Authors : Sungwon Kim, Kevin J Shih, Rohan Badlani, Joao Felipe Santos, Evelina Bhakturina, Mikyas Desta, Rafael Valle, Sungroh Yoon, Bryan Catanzaro
Status : Added newer samples with better prosody and pronunciation. Check out samples
folder. LJSpeech pretrained ckpt - GDrive Link
Unofficial implementation of the paper P-Flow: A Fast and Data-Efficient Zero-Shot TTS through Speech Prompting by NVIDIA.
While recent large-scale neural codec language models have shown significant improvement in zero-shot TTS by training on thousands of hours of data, they suffer from drawbacks such as a lack of robustness, slow sampling speed similar to previous autoregressive TTS methods, and reliance on pre-trained neural codec representations. Our work proposes P-Flow, a fast and data-efficient zero-shot TTS model that uses speech prompts for speaker adaptation.

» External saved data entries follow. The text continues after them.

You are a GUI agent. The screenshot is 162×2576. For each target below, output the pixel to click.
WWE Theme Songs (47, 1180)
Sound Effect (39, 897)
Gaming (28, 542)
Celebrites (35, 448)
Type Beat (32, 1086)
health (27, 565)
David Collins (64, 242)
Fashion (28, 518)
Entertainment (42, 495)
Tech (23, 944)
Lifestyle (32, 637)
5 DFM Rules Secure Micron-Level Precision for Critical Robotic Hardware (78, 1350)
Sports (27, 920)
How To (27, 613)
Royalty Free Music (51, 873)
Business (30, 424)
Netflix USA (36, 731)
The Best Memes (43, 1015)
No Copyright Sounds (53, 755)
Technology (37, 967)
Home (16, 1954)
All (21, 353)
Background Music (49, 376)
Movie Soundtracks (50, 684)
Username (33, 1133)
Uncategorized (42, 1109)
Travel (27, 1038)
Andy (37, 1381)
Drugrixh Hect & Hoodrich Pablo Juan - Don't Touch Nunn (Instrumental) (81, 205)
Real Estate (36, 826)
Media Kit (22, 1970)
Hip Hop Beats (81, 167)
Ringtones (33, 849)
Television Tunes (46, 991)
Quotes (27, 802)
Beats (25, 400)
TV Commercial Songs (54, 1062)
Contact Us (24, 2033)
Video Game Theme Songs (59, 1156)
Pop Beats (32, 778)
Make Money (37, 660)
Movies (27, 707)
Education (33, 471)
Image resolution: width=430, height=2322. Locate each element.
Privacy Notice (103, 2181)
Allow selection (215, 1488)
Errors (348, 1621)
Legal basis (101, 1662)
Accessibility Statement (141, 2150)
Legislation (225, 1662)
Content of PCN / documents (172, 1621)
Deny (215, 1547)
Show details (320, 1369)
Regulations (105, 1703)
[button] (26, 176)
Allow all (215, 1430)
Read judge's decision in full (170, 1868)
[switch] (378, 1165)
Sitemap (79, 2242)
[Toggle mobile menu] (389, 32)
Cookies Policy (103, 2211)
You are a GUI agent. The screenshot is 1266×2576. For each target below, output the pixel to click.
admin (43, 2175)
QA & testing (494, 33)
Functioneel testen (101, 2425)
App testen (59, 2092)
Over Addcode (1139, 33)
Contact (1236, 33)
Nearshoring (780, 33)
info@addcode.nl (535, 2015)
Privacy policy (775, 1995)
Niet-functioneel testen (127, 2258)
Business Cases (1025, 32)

P-Flow comprises a speechprompted text encoder for speaker adaptation and a flow matching generative decoder for high-quality and fast speech synthesis. Our speech-prompted text encoder uses speech prompts and text input to generate speaker-conditional text representation. The flow matching generative decoder uses the speaker-conditional output to synthesize high-quality personalized speech significantly faster than in real-time. Unlike the neural codec language models, we specifically train P-Flow on LibriTTS dataset using a continuous mel-representation. Through our training method using continuous speech prompts, P-Flow matches the speaker similarity performance of the large-scale zero-shot TTS models with two orders of magnitude less training data and has more than 20× faster sampling speed. Our results show that P-Flow has better pronunciation and is preferred in human likeness and speaker similarity to its recent state-of-the-art counterparts, thus defining P-Flow as an attractive and desirable alternative.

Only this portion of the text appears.